**Directions:** Arrange the rows below as a Markdown table with two columns, Number and Text. Give each non-blank line its own number and leave out blank lines.
++++++++++
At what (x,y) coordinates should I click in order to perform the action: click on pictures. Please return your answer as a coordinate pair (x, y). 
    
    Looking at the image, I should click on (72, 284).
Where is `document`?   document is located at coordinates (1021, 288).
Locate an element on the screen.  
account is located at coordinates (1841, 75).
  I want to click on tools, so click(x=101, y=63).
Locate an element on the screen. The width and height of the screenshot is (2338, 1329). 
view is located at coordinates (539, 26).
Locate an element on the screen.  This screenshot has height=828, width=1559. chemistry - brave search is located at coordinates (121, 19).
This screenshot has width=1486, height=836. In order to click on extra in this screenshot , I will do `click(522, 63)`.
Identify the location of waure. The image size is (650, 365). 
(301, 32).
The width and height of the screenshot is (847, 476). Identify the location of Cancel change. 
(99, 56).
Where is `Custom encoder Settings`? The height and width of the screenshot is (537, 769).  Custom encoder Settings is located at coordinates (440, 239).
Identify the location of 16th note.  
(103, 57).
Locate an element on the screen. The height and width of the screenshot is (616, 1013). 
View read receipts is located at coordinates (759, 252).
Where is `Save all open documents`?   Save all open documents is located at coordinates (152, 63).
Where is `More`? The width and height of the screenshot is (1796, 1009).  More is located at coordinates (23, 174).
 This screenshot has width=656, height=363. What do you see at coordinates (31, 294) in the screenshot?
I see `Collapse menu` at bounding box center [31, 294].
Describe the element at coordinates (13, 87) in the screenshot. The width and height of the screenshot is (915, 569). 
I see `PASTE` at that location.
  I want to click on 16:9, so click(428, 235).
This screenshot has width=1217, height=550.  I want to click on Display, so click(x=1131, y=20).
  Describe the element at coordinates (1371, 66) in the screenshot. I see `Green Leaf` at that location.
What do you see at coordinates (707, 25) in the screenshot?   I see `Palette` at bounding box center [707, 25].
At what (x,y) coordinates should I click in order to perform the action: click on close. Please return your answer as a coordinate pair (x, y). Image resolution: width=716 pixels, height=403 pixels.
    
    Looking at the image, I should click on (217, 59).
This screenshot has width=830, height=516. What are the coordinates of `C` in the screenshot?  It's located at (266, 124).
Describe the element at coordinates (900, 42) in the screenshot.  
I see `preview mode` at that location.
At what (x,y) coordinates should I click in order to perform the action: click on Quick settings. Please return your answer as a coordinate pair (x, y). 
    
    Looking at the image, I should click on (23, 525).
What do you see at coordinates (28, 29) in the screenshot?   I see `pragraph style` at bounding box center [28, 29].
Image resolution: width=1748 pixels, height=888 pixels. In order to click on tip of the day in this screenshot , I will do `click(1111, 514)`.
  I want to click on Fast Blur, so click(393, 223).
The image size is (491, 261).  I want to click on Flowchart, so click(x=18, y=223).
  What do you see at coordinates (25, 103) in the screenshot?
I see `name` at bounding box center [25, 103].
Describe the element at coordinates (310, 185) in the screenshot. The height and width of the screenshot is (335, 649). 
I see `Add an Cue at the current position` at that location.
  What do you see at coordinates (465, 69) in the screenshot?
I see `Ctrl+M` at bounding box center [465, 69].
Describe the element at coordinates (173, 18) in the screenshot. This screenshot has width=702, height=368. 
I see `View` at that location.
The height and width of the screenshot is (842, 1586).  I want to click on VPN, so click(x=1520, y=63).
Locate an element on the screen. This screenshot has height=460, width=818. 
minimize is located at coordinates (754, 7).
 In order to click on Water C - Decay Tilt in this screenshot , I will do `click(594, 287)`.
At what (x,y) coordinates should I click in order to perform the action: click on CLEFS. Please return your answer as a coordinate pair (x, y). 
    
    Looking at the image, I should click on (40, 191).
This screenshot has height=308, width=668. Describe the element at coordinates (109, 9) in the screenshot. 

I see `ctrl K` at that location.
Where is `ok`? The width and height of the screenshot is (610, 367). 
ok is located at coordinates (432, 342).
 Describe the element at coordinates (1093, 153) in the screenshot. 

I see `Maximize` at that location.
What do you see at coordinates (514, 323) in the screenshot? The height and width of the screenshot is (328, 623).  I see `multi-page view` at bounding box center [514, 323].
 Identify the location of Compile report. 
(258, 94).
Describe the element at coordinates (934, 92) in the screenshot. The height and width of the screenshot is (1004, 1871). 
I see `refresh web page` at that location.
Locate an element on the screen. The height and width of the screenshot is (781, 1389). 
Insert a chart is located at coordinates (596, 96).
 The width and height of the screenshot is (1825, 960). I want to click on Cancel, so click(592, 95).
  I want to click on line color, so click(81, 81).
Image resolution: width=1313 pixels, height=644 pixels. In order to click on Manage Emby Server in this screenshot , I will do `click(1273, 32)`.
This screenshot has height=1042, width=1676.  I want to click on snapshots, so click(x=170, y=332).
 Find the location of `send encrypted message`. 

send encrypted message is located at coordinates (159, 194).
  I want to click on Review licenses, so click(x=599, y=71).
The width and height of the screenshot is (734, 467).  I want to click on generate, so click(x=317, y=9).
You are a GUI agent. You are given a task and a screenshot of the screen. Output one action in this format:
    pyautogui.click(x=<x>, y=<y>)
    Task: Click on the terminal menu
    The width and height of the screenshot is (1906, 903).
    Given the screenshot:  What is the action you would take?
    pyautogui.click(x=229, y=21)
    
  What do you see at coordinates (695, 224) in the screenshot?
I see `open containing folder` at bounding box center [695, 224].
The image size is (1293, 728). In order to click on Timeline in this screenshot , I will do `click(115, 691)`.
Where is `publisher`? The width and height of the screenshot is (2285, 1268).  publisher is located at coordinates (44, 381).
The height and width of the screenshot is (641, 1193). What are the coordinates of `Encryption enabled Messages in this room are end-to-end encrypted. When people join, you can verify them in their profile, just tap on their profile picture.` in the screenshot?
++++++++++
**Response to the task:**
| Number | Text |
|---|---|
| 1 | At what (x,y) coordinates should I click in order to perform the action: click on pictures. Please return your answer as a coordinate pair (x, y).  |
| 2 |     Looking at the image, I should click on (72, 284). |
| 3 | Where is `document`?   document is located at coordinates (1021, 288). |
| 4 | Locate an element on the screen.   |
| 5 | account is located at coordinates (1841, 75). |
| 6 |   I want to click on tools, so click(x=101, y=63). |
| 7 | Locate an element on the screen. The width and height of the screenshot is (2338, 1329).  |
| 8 | view is located at coordinates (539, 26). |
| 9 | Locate an element on the screen.  This screenshot has height=828, width=1559. chemistry - brave search is located at coordinates (121, 19). |
| 10 | This screenshot has width=1486, height=836. In order to click on extra in this screenshot , I will do `click(522, 63)`. |
| 11 | Identify the location of waure. The image size is (650, 365).  |
| 12 | (301, 32). |
| 13 | The width and height of the screenshot is (847, 476). Identify the location of Cancel change.  |
| 14 | (99, 56). |
| 15 | Where is `Custom encoder Settings`? The height and width of the screenshot is (537, 769).  Custom encoder Settings is located at coordinates (440, 239). |
| 16 | Identify the location of 16th note.   |
| 17 | (103, 57). |
| 18 | Locate an element on the screen. The height and width of the screenshot is (616, 1013).  |
| 19 | View read receipts is located at coordinates (759, 252). |
| 20 | Where is `Save all open documents`?   Save all open documents is located at coordinates (152, 63). |
| 21 | Where is `More`? The width and height of the screenshot is (1796, 1009).  More is located at coordinates (23, 174). |
| 22 |  This screenshot has width=656, height=363. What do you see at coordinates (31, 294) in the screenshot? |
| 23 | I see `Collapse menu` at bounding box center [31, 294]. |
| 24 | Describe the element at coordinates (13, 87) in the screenshot. The width and height of the screenshot is (915, 569).  |
| 25 | I see `PASTE` at that location. |
| 26 |   I want to click on 16:9, so click(428, 235). |
| 27 | This screenshot has width=1217, height=550.  I want to click on Display, so click(x=1131, y=20). |
| 28 |   Describe the element at coordinates (1371, 66) in the screenshot. I see `Green Leaf` at that location. |
| 29 | What do you see at coordinates (707, 25) in the screenshot?   I see `Palette` at bounding box center [707, 25]. |
| 30 | At what (x,y) coordinates should I click in order to perform the action: click on close. Please return your answer as a coordinate pair (x, y). Image resolution: width=716 pixels, height=403 pixels. |
| 31 |     Looking at the image, I should click on (217, 59). |
| 32 | This screenshot has width=830, height=516. What are the coordinates of `C` in the screenshot?  It's located at (266, 124). |
| 33 | Describe the element at coordinates (900, 42) in the screenshot.   |
| 34 | I see `preview mode` at that location. |
| 35 | At what (x,y) coordinates should I click in order to perform the action: click on Quick settings. Please return your answer as a coordinate pair (x, y).  |
| 36 |     Looking at the image, I should click on (23, 525). |
| 37 | What do you see at coordinates (28, 29) in the screenshot?   I see `pragraph style` at bounding box center [28, 29]. |
| 38 | Image resolution: width=1748 pixels, height=888 pixels. In order to click on tip of the day in this screenshot , I will do `click(1111, 514)`. |
| 39 |   I want to click on Fast Blur, so click(393, 223). |
| 40 | The image size is (491, 261).  I want to click on Flowchart, so click(x=18, y=223). |
| 41 |   What do you see at coordinates (25, 103) in the screenshot? |
| 42 | I see `name` at bounding box center [25, 103]. |
| 43 | Describe the element at coordinates (310, 185) in the screenshot. The height and width of the screenshot is (335, 649).  |
| 44 | I see `Add an Cue at the current position` at that location. |
| 45 |   What do you see at coordinates (465, 69) in the screenshot? |
| 46 | I see `Ctrl+M` at bounding box center [465, 69]. |
| 47 | Describe the element at coordinates (173, 18) in the screenshot. This screenshot has width=702, height=368.  |
| 48 | I see `View` at that location. |
| 49 | The height and width of the screenshot is (842, 1586).  I want to click on VPN, so click(x=1520, y=63). |
| 50 | Locate an element on the screen. This screenshot has height=460, width=818.  |
| 51 | minimize is located at coordinates (754, 7). |
| 52 |  In order to click on Water C - Decay Tilt in this screenshot , I will do `click(594, 287)`. |
| 53 | At what (x,y) coordinates should I click in order to perform the action: click on CLEFS. Please return your answer as a coordinate pair (x, y).  |
| 54 |     Looking at the image, I should click on (40, 191). |
| 55 | This screenshot has height=308, width=668. Describe the element at coordinates (109, 9) in the screenshot.  |
| 56 | I see `ctrl K` at that location. |
| 57 | Where is `ok`? The width and height of the screenshot is (610, 367).  |
| 58 | ok is located at coordinates (432, 342). |
| 59 |  Describe the element at coordinates (1093, 153) in the screenshot.  |
| 60 | I see `Maximize` at that location. |
| 61 | What do you see at coordinates (514, 323) in the screenshot? The height and width of the screenshot is (328, 623).  I see `multi-page view` at bounding box center [514, 323]. |
| 62 |  Identify the location of Compile report.  |
| 63 | (258, 94). |
| 64 | Describe the element at coordinates (934, 92) in the screenshot. The height and width of the screenshot is (1004, 1871).  |
| 65 | I see `refresh web page` at that location. |
| 66 | Locate an element on the screen. The height and width of the screenshot is (781, 1389).  |
| 67 | Insert a chart is located at coordinates (596, 96). |
| 68 |  The width and height of the screenshot is (1825, 960). I want to click on Cancel, so click(592, 95). |
| 69 |   I want to click on line color, so click(81, 81). |
| 70 | Image resolution: width=1313 pixels, height=644 pixels. In order to click on Manage Emby Server in this screenshot , I will do `click(1273, 32)`. |
| 71 | This screenshot has height=1042, width=1676.  I want to click on snapshots, so click(x=170, y=332). |
| 72 |  Find the location of `send encrypted message`.  |
| 73 | send encrypted message is located at coordinates (159, 194). |
| 74 |   I want to click on Review licenses, so click(x=599, y=71). |
| 75 | The width and height of the screenshot is (734, 467).  I want to click on generate, so click(x=317, y=9). |
| 76 | You are a GUI agent. You are given a task and a screenshot of the screen. Output one action in this format: |
| 77 |     pyautogui.click(x=<x>, y=<y>) |
| 78 |     Task: Click on the terminal menu |
| 79 |     The width and height of the screenshot is (1906, 903). |
| 80 |     Given the screenshot:  What is the action you would take? |
| 81 |     pyautogui.click(x=229, y=21) |
| 82 |   What do you see at coordinates (695, 224) in the screenshot? |
| 83 | I see `open containing folder` at bounding box center [695, 224]. |
| 84 | The image size is (1293, 728). In order to click on Timeline in this screenshot , I will do `click(115, 691)`. |
| 85 | Where is `publisher`? The width and height of the screenshot is (2285, 1268).  publisher is located at coordinates (44, 381). |
| 86 | The height and width of the screenshot is (641, 1193). What are the coordinates of `Encryption enabled Messages in this room are end-to-end encrypted. When people join, you can verify them in their profile, just tap on their profile picture.` in the screenshot? |